▶ _Document passage_
Not all regularly scheduled elections happen in November. States and municipalities are free to schedule local elections whenever they please. Only federal officeholders must, by law, be elected on the first Tuesday after the first Monday in November. Tomorrow there will be several elections around the country, some with national significance.
In short, with elections in multiple parts of the country, we might get some feeling about whether these are elections about the Musk/Trump administration or merely local elections about local issues. (V)
If you need some more evidence that special and off-season elections are wonky, we present to you what happened in Louisiana this past Saturday. There, voters shot down all four Constitutional amendments they were offered. It is a big loss for Gov. Jeff Landry (R-LA), who supported them and campaigned hard for them.
Amendment 1 would have given the state Supreme Court the power to punish out-of-state attorneys who provide services to people in Louisiana. Sarah Whittington, of the Louisiana ACLU, said: "It's really just enabling legislators to undermine our judicial system and empowering them to create kangaroo courts that are in their own best interests." It lost 35% to 65%.

▶ _Entries shown_
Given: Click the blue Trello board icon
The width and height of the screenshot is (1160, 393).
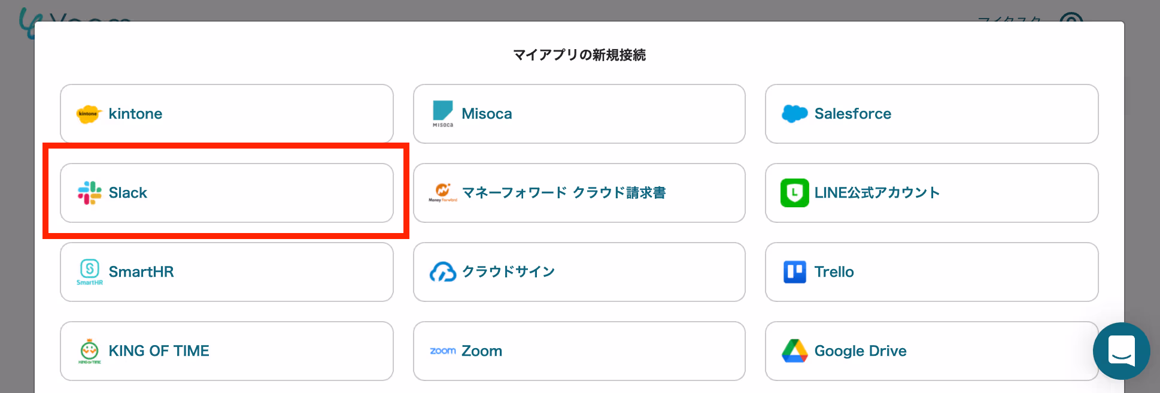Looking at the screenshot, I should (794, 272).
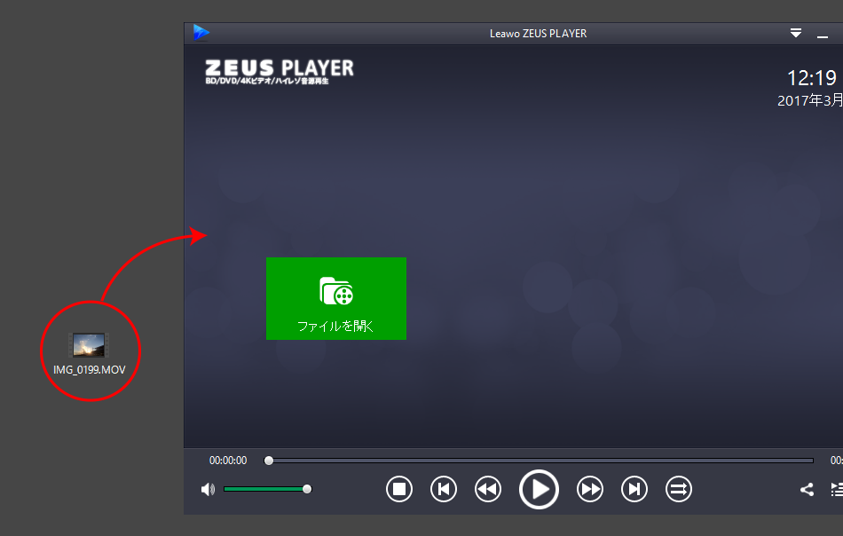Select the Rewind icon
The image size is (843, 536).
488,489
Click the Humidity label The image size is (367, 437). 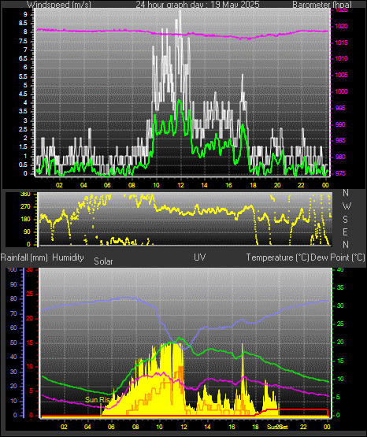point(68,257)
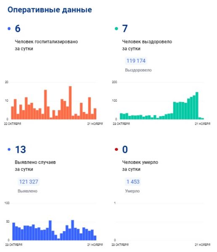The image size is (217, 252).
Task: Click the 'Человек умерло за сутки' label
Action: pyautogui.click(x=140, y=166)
==
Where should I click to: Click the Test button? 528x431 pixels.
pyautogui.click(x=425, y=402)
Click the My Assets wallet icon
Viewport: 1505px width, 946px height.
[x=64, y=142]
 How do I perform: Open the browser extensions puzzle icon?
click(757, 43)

▶ _Tasks_
1. From the election passage, return the stretch that begins at the words "Not all regularly" and stops after the words "hard for them.", copied word for word.
2. According to the election passage, on what day must federal officeholders be elected by law?

▶ _Activity answers_
1.
Not all regularly scheduled elections happen in November. States and municipalities are free to schedule local elections whenever they please. Only federal officeholders must, by law, be elected on the first Tuesday after the first Monday in November. Tomorrow there will be several elections around the country, some with national significance.
In short, with elections in multiple parts of the country, we might get some feeling about whether these are elections about the Musk/Trump administration or merely local elections about local issues. (V)
If you need some more evidence that special and off-season elections are wonky, we present to you what happened in Louisiana this past Saturday. There, voters shot down all four Constitutional amendments they were offered. It is a big loss for Gov. Jeff Landry (R-LA), who supported them and campaigned hard for them.

2. The first Tuesday after the first Monday in November.